Sauerstoffladung gegen multiresistente Keime

Sauerstoffladung gegen multiresistente Keime. Bild: (c) Wiley-VCH

Die antibakterielle photodynamische Therapie erzeugt durch Bestrahlung reaktive Sauerstoffspezies, die Bakterien abtöten, aber nur bei oberflächlichen Infektionen. Ein neuer Ansatz ist die molekulare „Singulett-Sauerstoff-Batterie“, die reaktiven Sauerstoff sie in tiefen Gewebeschichten freisetzt und Methicillin-resistente Staphylococcus aureus (MRSA) angreift.

Antibiotika-resistente Keime sind auf dem Vormarsch. Für gesunde Menschen zwar oft harmlos, nutzen die gefürchteten multiresistenten „Krankenhauskeime“, wie der MRSA, Verletzungen und frische Operationswunden als Eintrittspforte oder befallen immungeschwächte Patientinnen und Patienten.

Eine vielversprechende Alternative ist die antibakterielle photodynamische Therapie, die bereits häufig in der Zahnmedizin eingesetzt wird. Dabei wird lokal durch Bestrahlung eines lichtaktivierbaren Stoffs (Photosensibilisator) eine photodynamische Reaktion ausgelöst, bei der Singulett-Sauerstoff (1O2) erzeugt wird, eine angeregte Form des Sauerstoffs.

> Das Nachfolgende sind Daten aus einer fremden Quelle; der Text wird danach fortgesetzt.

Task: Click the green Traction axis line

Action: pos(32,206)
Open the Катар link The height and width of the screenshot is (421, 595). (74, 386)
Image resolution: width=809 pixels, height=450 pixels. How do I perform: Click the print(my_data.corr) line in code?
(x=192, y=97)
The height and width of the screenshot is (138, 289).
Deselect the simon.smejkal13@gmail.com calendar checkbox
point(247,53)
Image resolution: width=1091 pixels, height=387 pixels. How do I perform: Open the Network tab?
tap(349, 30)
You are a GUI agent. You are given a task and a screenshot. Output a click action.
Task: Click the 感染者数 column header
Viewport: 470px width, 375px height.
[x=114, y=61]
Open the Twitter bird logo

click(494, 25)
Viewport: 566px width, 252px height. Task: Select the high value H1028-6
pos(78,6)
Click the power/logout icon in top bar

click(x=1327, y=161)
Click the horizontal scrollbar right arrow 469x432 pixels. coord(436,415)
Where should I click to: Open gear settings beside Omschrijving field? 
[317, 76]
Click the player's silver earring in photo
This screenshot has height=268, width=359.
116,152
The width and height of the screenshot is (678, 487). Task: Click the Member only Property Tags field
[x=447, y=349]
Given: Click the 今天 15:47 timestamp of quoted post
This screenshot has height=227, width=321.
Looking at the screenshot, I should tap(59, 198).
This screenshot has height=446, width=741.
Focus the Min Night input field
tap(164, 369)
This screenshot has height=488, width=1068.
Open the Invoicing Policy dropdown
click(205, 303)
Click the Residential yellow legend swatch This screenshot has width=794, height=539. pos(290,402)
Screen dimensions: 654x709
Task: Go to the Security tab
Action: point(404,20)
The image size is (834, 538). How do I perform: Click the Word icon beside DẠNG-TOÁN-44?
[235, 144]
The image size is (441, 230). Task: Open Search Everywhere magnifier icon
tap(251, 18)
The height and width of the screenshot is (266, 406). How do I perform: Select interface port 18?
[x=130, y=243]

Anders als Antibiotika attackiert dieser gleichzeitig verschiedene biomolekulare Stellen der Bakterien. Die Anwendung ist einfach, sicher, schmerzfrei und weitestgehend frei von Nebenwirkungen. Leider können bisher nur oberflächliche Infektionen behandelt werden, da das benötigte Licht nur wenige Millimeter ins Gewebe eindringt und in tieferen Gewebeschichten zudem nicht ausreichend Sauerstoff für eine effektive Behandlung vorhanden ist.

Das Team um Bingran Yu und Fu-Jian Xu von der Beijing University of Chemical Technology hat jetzt einen neuen Ansatz für eine photodynamische Therapie entwickelt: eine „Singulett-Sauerstoff-Batterie“, mit der auch tiefsitzende bakterielle Infektionen bekämpft werden können, da weder Licht noch externer Sauerstoff benötigt werden.

Die Umwandlung von Sauerstoff in reaktiven Singulett-Sauerstoff durch Bestrahlung in Anwesenheit eines Photosensibilisator erfolgt hier bereits vorher. Die „Batterie“ wird dann mit dem Singulett-Sauerstoff „aufgeladen“. Sie besteht aus einem speziellen stickstoffhaltigen Kohlenstoff-Sechsring (Pyridon), der den Singulett-Sauerstoff fest bindet. Das reaktive Sauerstoff-Molekül überbrückt dabei zwei gegenüberliegende Ecken des Rings (Endoperoxid). Ein an den Ring gebundenes Peptid „erkennt“ spezifisch MRSA, sodass sich die molekularen Batterien in und an den Bakterien anreichern und hier kontinuierlich Singulett-Sauerstoff abgeben. Die Bakterien werden an vielen verschiedenen Stellen gleichzeitig angegriffen, zum Beispiel an Membranen, an DNA, an Enzymen und an anderen Proteinen. Daher ist eine Resistenzentwicklung so gut wie unmöglich. Mäusen durch Zerstäubung verabreicht zeigte sich die Singulett-Sauerstoff-Batterie sehr wirksam gegen durch MRSA hervorgerufene Lungenentzündungen. Systemische Nebenwirkungen wurden nicht beobachtet.